I’ve spent hundreds of hours agonizing over music, spending my nights slow-blinking over hopeless laptop sessions, desperately trying to find the next high buried in some defunct blog somewhere. I’ve flown across the country for shows that were just okay, on the off chance something memorable could’ve happened. Money that I didn’t have has been burned, my body shambles, twenty-five going on fifty, due to years of reckless abuse. None of that effort was wasted, because gratification rings so much more clearly now.

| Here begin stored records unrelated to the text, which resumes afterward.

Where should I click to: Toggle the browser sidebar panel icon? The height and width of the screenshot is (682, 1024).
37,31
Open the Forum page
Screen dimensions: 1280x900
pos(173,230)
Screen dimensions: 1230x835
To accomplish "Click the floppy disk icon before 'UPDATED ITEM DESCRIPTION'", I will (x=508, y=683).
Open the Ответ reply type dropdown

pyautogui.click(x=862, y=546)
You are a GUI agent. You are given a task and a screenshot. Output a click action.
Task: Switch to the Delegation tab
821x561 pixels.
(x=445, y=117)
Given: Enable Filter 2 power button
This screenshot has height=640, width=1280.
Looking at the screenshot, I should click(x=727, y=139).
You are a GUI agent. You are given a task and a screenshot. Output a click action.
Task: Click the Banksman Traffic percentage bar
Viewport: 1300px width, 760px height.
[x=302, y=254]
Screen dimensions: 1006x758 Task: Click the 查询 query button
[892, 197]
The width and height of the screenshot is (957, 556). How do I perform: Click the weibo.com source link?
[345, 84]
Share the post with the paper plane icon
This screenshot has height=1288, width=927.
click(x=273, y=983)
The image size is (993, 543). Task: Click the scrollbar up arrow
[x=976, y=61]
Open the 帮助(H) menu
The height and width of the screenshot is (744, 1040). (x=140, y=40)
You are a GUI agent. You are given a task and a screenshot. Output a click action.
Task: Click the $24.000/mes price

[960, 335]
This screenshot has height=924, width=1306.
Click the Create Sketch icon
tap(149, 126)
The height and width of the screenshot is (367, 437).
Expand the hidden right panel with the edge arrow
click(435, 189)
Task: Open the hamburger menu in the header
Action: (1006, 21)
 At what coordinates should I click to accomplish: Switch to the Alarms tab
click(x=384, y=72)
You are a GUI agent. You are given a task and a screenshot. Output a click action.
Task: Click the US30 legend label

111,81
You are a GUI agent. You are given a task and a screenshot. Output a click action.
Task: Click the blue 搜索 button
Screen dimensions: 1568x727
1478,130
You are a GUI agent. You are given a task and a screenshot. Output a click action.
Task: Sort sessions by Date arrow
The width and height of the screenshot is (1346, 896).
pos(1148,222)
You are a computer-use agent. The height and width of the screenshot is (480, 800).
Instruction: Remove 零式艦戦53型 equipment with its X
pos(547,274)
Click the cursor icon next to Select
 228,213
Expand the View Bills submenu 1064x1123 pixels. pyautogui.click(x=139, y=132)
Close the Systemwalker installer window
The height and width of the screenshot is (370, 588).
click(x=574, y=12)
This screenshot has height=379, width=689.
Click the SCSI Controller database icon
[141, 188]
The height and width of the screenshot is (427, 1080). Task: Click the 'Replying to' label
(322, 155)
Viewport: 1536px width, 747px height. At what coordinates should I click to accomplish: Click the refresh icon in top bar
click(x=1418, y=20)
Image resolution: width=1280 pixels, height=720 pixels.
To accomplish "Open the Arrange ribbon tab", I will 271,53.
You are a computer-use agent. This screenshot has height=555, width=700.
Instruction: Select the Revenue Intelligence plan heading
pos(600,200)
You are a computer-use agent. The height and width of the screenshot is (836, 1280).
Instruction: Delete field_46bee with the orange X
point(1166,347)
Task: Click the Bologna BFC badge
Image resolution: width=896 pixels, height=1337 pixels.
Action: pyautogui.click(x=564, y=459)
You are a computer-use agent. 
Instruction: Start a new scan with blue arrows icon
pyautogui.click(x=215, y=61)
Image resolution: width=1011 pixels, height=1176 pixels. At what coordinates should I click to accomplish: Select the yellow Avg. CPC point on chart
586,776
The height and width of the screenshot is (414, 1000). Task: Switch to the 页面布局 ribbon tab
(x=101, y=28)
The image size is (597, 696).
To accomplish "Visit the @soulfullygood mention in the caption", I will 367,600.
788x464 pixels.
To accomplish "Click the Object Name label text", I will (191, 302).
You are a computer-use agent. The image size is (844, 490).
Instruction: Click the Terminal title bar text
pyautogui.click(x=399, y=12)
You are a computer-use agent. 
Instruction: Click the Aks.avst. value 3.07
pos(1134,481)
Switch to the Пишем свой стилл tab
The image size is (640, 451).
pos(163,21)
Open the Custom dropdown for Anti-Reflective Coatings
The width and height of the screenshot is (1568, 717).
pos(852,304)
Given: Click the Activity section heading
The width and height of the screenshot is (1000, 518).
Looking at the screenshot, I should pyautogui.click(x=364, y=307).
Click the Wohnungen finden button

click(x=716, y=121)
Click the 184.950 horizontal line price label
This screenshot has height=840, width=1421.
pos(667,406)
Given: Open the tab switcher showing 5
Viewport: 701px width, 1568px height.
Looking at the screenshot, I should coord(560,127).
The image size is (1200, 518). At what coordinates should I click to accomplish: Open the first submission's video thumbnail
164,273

The Cure play, the third time that I’ve seen the band perform, and I lie on my back and listen to Robert giggle into the microphone, engaging with the crowd in a way I’ve never seen him do before. Damon takes a break from his set to remark about the smell of the sea air and how it reminds him of his home. Jamie XX cries while delivering a speech about how thankful they are to be playing again. Everyone here is so goddamn happy it washes over you, undeniable in its simplicity; everything feels crystal-clear and circularly rewarding.
I am always imagining music as the perspective looking upward from the side of a mountain, half visual manifestation, half narrative translation. The best live sets, to me, align with the image, giving the feeling that you’re tipping forward into something dangerous and unknown. My Bloody Valentine’s Saturday night performance was the feeling I’m talking about, compared to the slick, laminated corners and aerial production from the day before; this was provocation, severing whatever soft-tissue that’d surrounded the day to subsonic hums that stretched out in tidal waves, gigantic and omnipotent. The visual correlations came easily; Bob Flanagan’s Wall of Pain, acid party films like Richard Kern’s Submit to Me or Paul Sharits’ T,O,U,C,H,I,N,G, apocalyptic sleaze, amateur pornography. The band waded through You Made Me Realize with a minutes-long noise jam added to close the set, with drummer Colm Ó Cíosóig reeling the band in before, again and again, sending them exploding into disarray. I get stuck on my images: wet denim, Michelle Trachtenberg, video cameras, the color blue. I wasn’t stoned, but I was delirious; they’re just that good.
It’s a fair enough reason to go anywhere because music is there, or your friends. You get a sunburn, a ruined shirt, more damage to your liver, and a bone-deep insight into where to go to get a kebab in Spain at four AM. There is not always a summit to climb over, but at Primavera, there was no abstraction, just sensation stacked on top of sensation, narrowing down my constant need for more into the active present, finally so fully overwhelmed with noise that I could be pacified, pinned exactly where I was, with total, blissful immediacy.
If there’s a reason to go to Primavera, it isn’t because the lineup is bigger, or the weather is better, or that the city is more beautiful than anywhere else you could spend your summer (although those things are mostly true and certainly worth noting). It’s because the festival allows itself to be as expansive and extravagant as the artists they book, and as vibrant as the people who attend the shows. The rewards come easily; you just have to be willing to stay out a little late to earn them.